• ENTRIES PROVIDED:
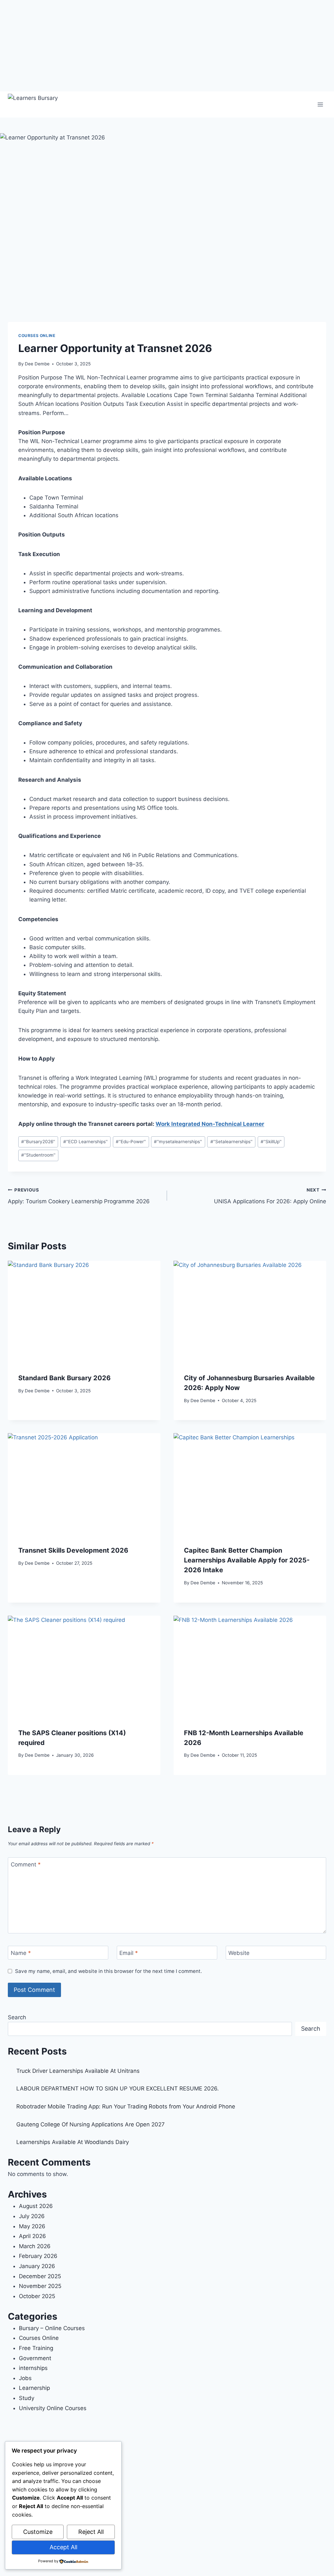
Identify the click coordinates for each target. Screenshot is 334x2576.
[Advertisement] (167, 45)
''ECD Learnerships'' (85, 1141)
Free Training (36, 2348)
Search (17, 2017)
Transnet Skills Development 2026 (73, 1550)
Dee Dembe (37, 363)
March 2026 (35, 2246)
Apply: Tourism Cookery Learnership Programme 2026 (79, 1196)
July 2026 (32, 2216)
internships (33, 2368)
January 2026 (37, 2266)
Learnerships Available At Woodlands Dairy (72, 2142)
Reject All (91, 2531)
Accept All (63, 2547)
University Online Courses (52, 2408)
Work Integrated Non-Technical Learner (210, 1124)
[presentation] (84, 1312)
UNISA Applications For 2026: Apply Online (270, 1196)
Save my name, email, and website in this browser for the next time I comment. (108, 1971)
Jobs (25, 2378)
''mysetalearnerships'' (178, 1141)
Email (128, 1953)
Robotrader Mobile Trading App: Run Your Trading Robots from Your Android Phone (125, 2106)
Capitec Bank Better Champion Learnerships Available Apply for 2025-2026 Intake (247, 1560)
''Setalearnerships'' (231, 1141)
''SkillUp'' (271, 1141)
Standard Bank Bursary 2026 (64, 1378)
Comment (26, 1864)
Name (21, 1953)
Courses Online (36, 335)
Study (26, 2398)
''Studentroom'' (38, 1155)
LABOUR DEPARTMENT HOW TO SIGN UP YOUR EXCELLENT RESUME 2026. (117, 2088)
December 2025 (40, 2276)
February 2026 (38, 2256)
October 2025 (37, 2296)
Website (239, 1953)
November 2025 (40, 2286)
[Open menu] (320, 104)
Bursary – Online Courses (52, 2328)
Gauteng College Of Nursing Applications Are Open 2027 (90, 2124)
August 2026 (36, 2206)
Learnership (34, 2388)
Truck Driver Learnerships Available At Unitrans (78, 2071)
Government (35, 2358)
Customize (38, 2531)
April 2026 (32, 2236)
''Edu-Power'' (131, 1141)
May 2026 (32, 2226)
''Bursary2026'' (38, 1141)
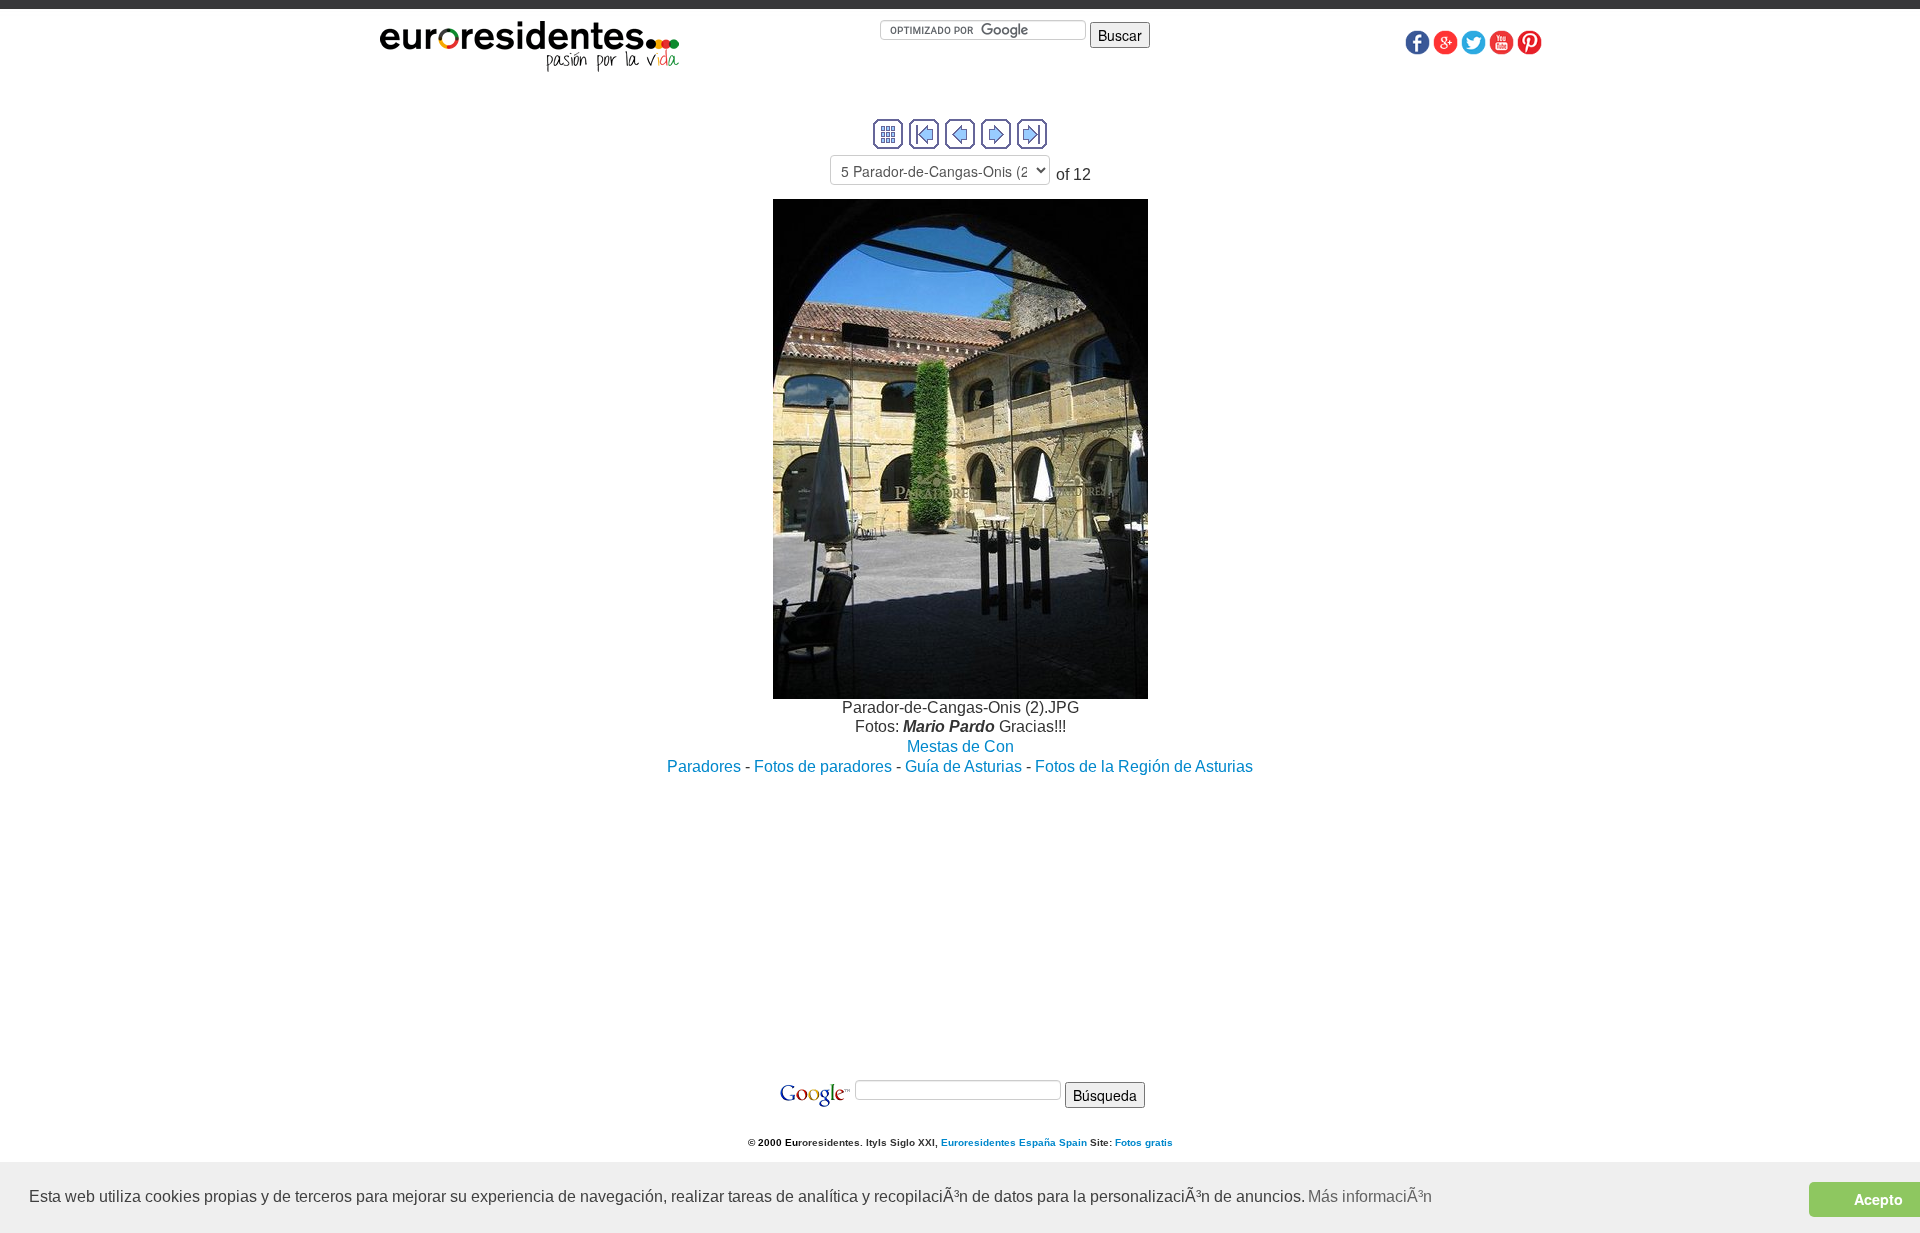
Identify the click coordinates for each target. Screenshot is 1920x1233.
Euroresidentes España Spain (1014, 1142)
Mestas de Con (960, 746)
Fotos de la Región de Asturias (1144, 766)
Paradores (704, 766)
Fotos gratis (1144, 1142)
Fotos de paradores (823, 766)
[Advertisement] (960, 918)
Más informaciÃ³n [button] (1370, 1196)
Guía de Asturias (963, 766)
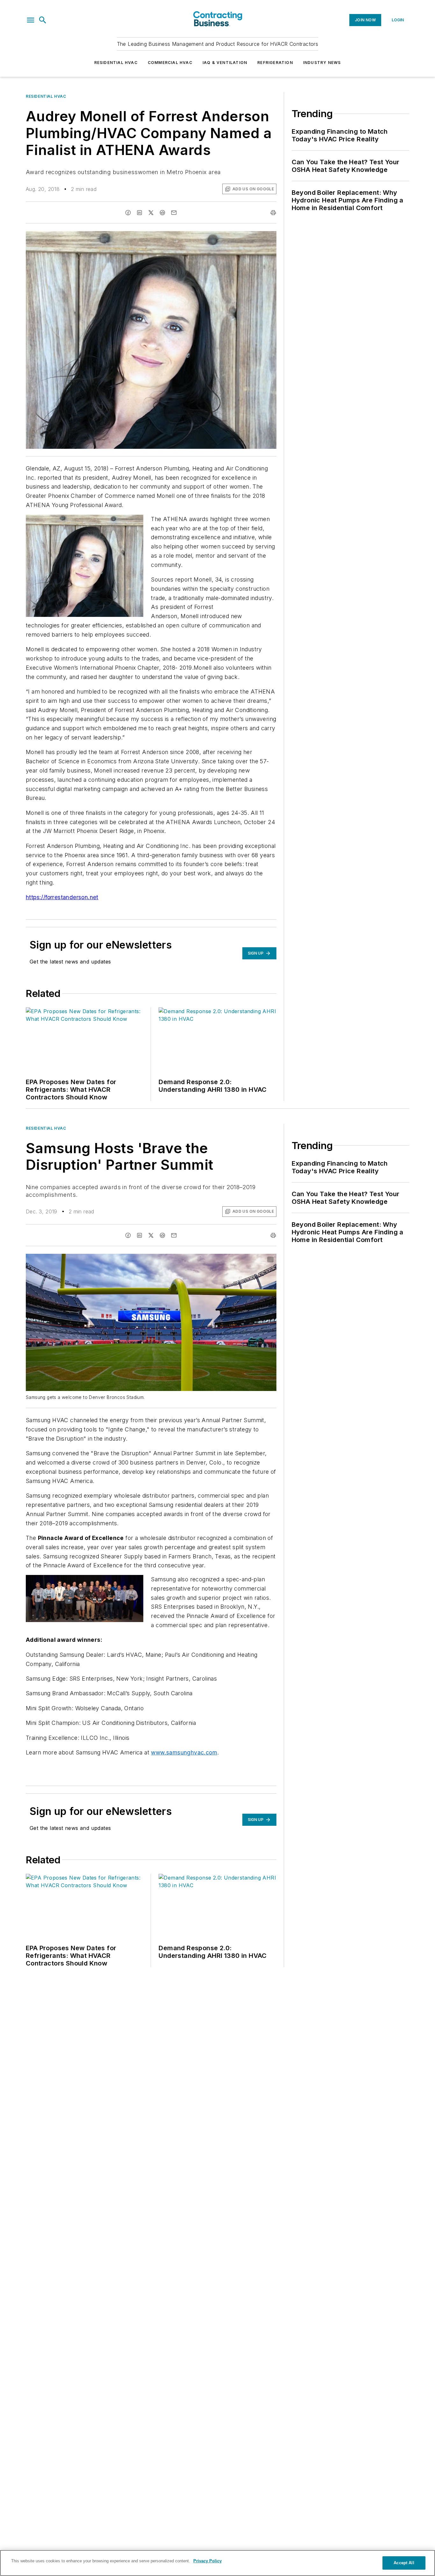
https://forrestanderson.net (62, 897)
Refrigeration (275, 62)
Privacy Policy (207, 2560)
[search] (42, 20)
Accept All (404, 2562)
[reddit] (162, 212)
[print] (273, 212)
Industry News (322, 62)
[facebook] (128, 212)
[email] (174, 212)
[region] (217, 2563)
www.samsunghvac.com (184, 1752)
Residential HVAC (116, 62)
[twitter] (151, 212)
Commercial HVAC (170, 62)
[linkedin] (139, 212)
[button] (30, 20)
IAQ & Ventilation (225, 62)
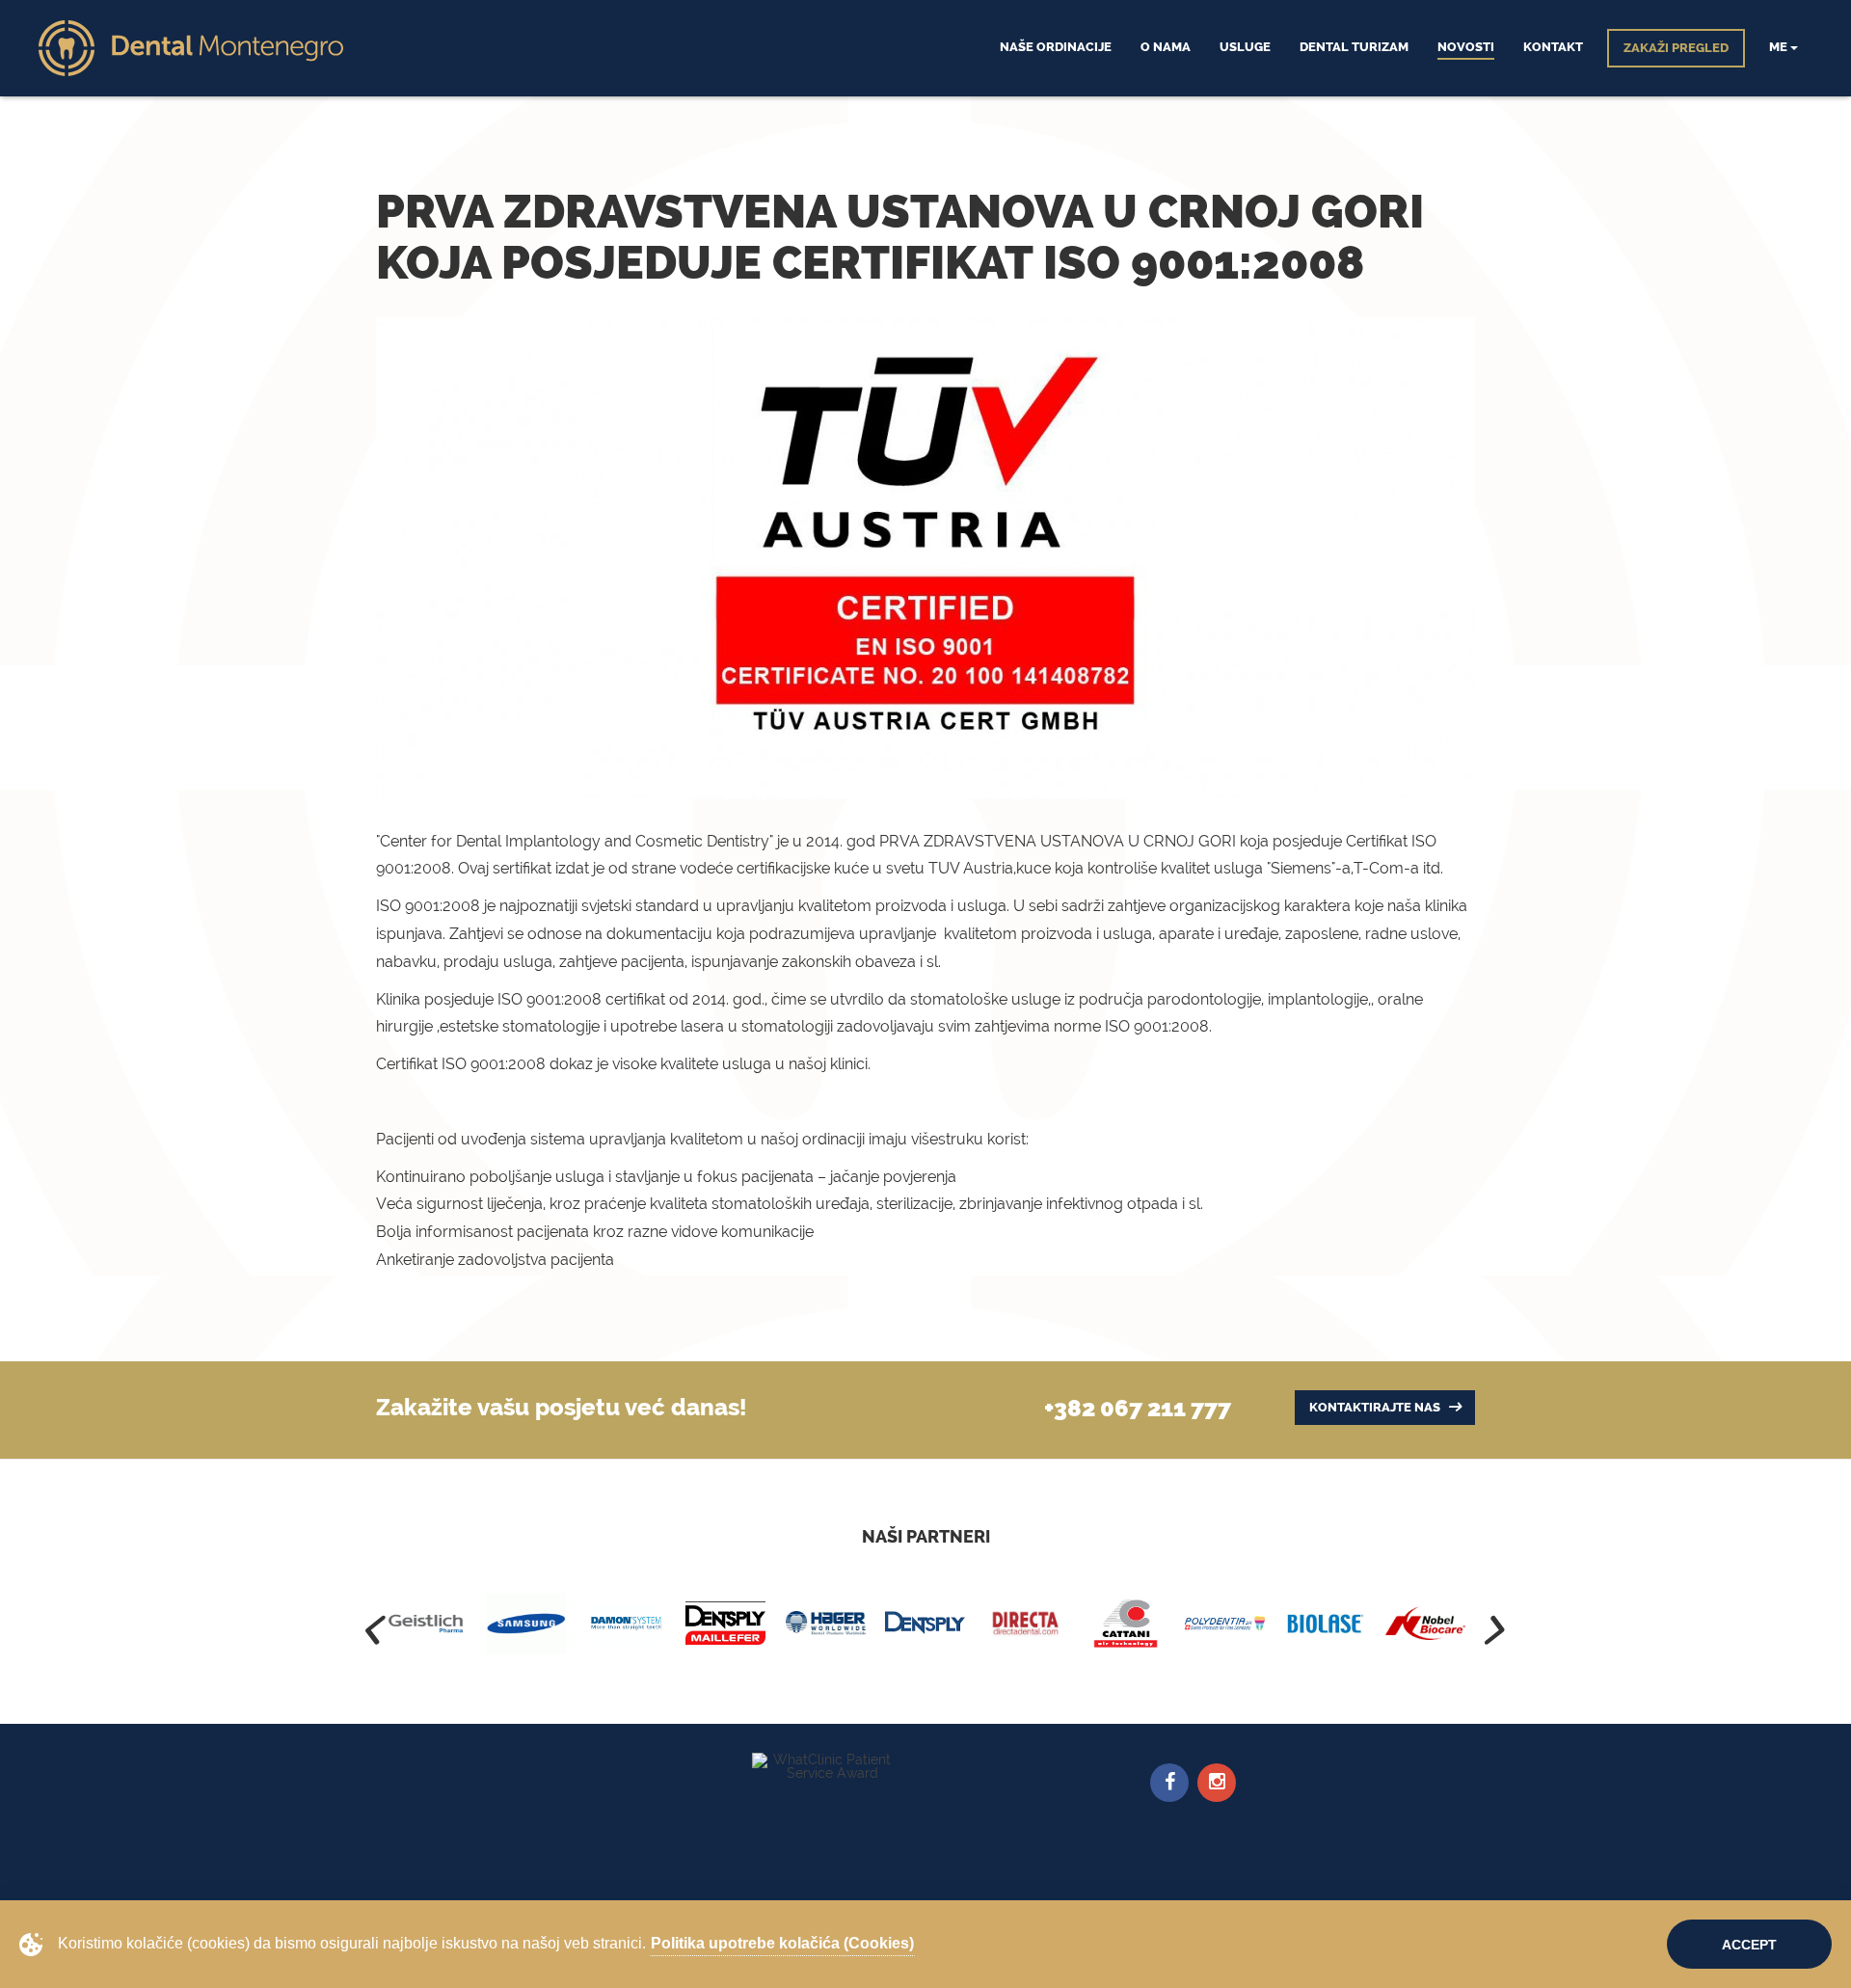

• TASK DETAILS: Above are the records; from them, give again exactly the lines from the one containing "March 2026 (35, 2246)" through the one containing "Accept All (63, 2547)", both included.

• ANSWER TO THE EXERCISE:
March 2026 (35, 2246)
Apply: Tourism Cookery Learnership Programme 2026 (79, 1196)
July 2026 (32, 2216)
internships (33, 2368)
January 2026 (37, 2266)
Learnerships Available At Woodlands Dairy (72, 2142)
Reject All (91, 2531)
Accept All (63, 2547)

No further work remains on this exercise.